Kalin also said that Turkey's judiciary was independent and that Germany's legal system unfairly treated Turkish citizens who have been accused of espionage.

Simmering tensions

German authorities have accused Turkish nationals, including imams sent by Turkey's religious affairs directorate, of spying on critics of Turkish President Recep Tayyip Erdogan. In 2015, three Turkish nationals were arrested for spying. Turkish media reported one of those detained was close to Erdogan.

Tensions have been simmering between the two NATO allies for several years, but last July's failed coup has brought those tensions to a boiling point. Ankara accuses Berlin of harboring people involved in the failed coup, while the German government counters that Turkish officials have failed to provide evidence to back their claims.

German Foreign Minister Gabriel also warned of the risks of investing in Turkey. The warning follows German media reports that Ankara has compiled a list of German companies operating in Turkey that are being investigated for links to suspected coup conspirators. Among them were industrial giants Daimler and BASF. Turkish officials have denied the reports.

Hundreds of Turkish companies, worth billions of dollars, have been seized under emergency rule because of alleged links to U.S.-based cleric Fethullah Gulen. Ankara blames Gulen for the failed coup. Gulen denies the allegation.

FILE - U.S. based cleric Fethullah Gulen at his home in Saylorsburg, Pennsylvania, July 29, 2016.
FILE - U.S. based cleric Fethullah Gulen at his home in Saylorsburg, Pennsylvania, July 29, 2016.

Germany is Turkey's largest trading partner, and many German companies have been based in the country for decades.

Turkish financial markets recorded only moderate falls following Berlin's threats. There are doubts that Berlin is prepared to follow through on the threats.

Sanctions could hurt both

"Trade is very lively between Turkey and Germany and the rest of Europe at the moment," said Semih Idiz, a political columnist at Al Monitor website. "But it's a double-edged knife, as any sanctions will hurt both sides."

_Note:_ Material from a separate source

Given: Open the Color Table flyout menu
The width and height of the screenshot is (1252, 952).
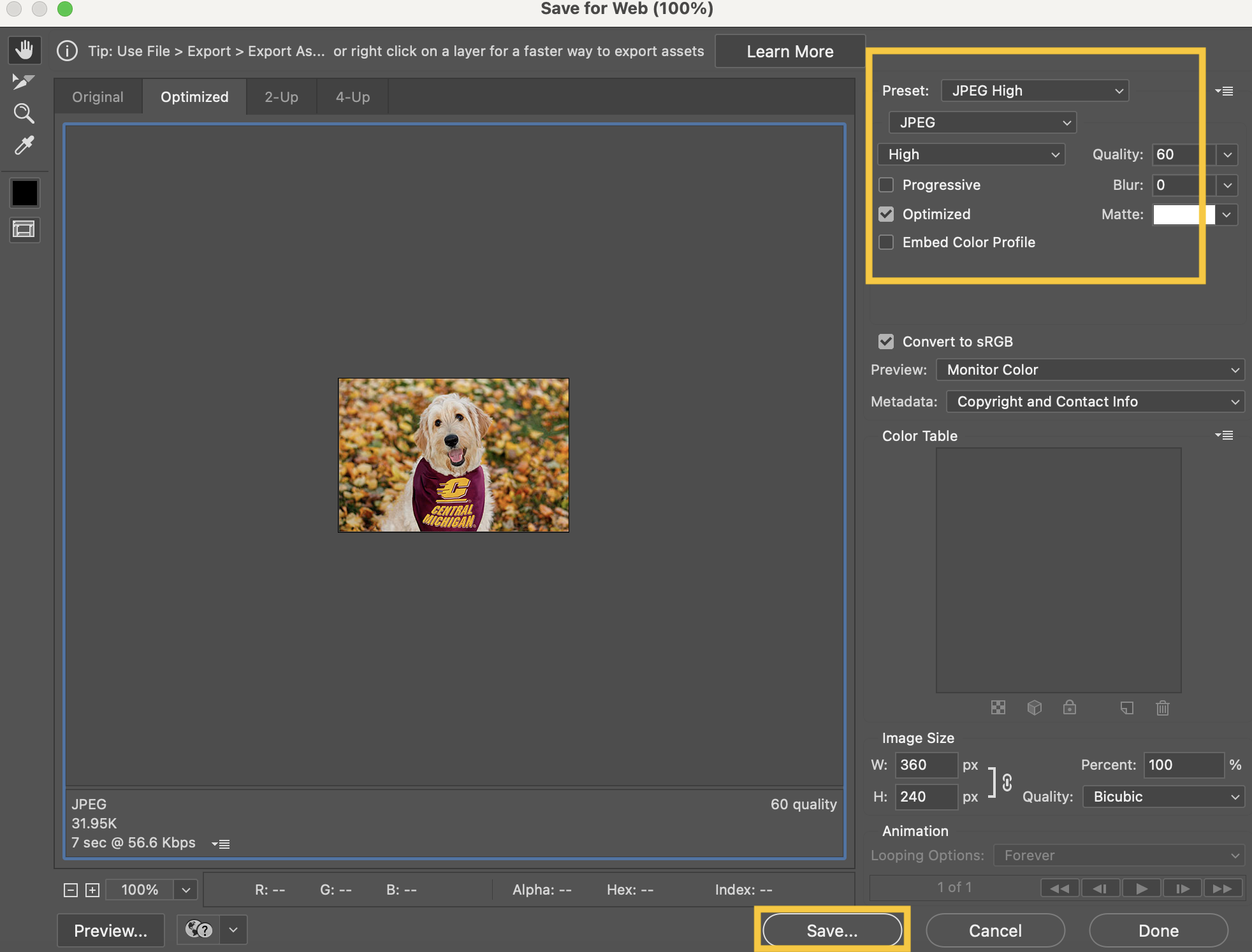Looking at the screenshot, I should click(x=1224, y=435).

Turkey's valuable tourism industry could be most vulnerable, according to analysts.

"The [German foreign minister's] advice to its own citizens it might not be safe to go to Turkey is kind of scary," said Atilla Yesilada, a political consultant for Global Source Partners. "It's not going to be good for tourism. Some of the late reservations could be affected; a lot of Europeans use Turkey as a last resort, so the effect could be substantial."

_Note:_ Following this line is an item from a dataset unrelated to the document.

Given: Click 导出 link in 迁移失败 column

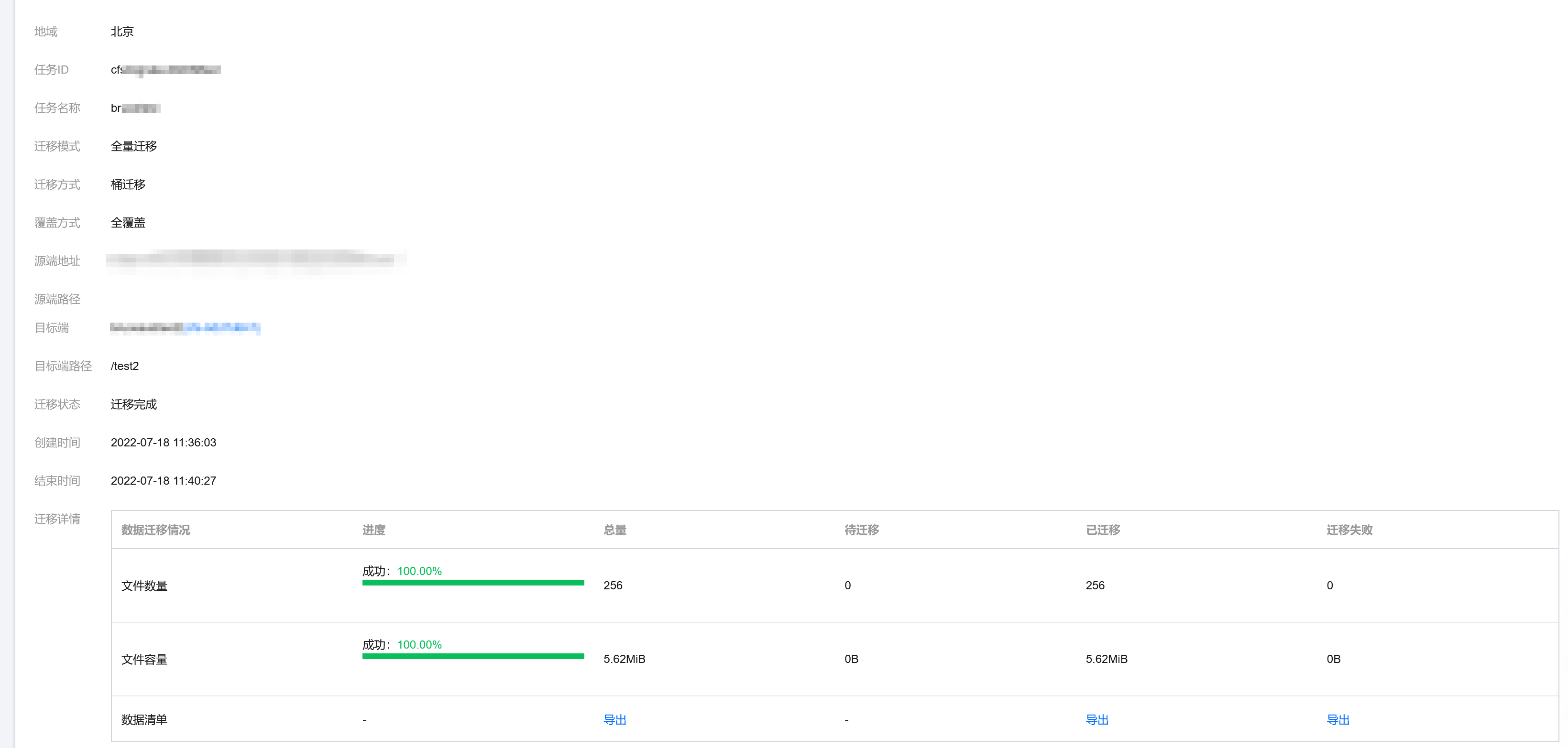Looking at the screenshot, I should click(1338, 719).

Yesilada says Berlin's warning that $3.4 billion in European Union aid could be at risk is more important. The aid is in exchange for Turkey controlling refugees entering Europe.

FILE - Migrants stand behind a fence at the Nizip refugee camp in Gaziantep province, southeastern Turkey, April 23, 2016.
FILE - Migrants stand behind a fence at the Nizip refugee camp in Gaziantep province, southeastern Turkey, April 23, 2016.

"The incentive for retaliation on the Turkish side would be immense, i.e., to relax the supervision of Syrian refuges allowing them to sail off to across the Aegean Sea to Greece, or cross the Turkish-Bulgarian border. That would mean all-out war between Turkey and EU," Yesilada said.

More than one million migrants escaping war and persecution in Africa and the Middle East crossed into Europe in 2015, the International Organization for Migration estimated.

Despite new pressure from Berlin, Ankara defends its crackdown and shows no sign of giving any concessions. "This week's Cabinet reshuffle sends a message. The foreign minister, interior minister, EU minister are all hardliners in supporting the crackdown, all kept their jobs. So a change is not on the books," Yesilada said.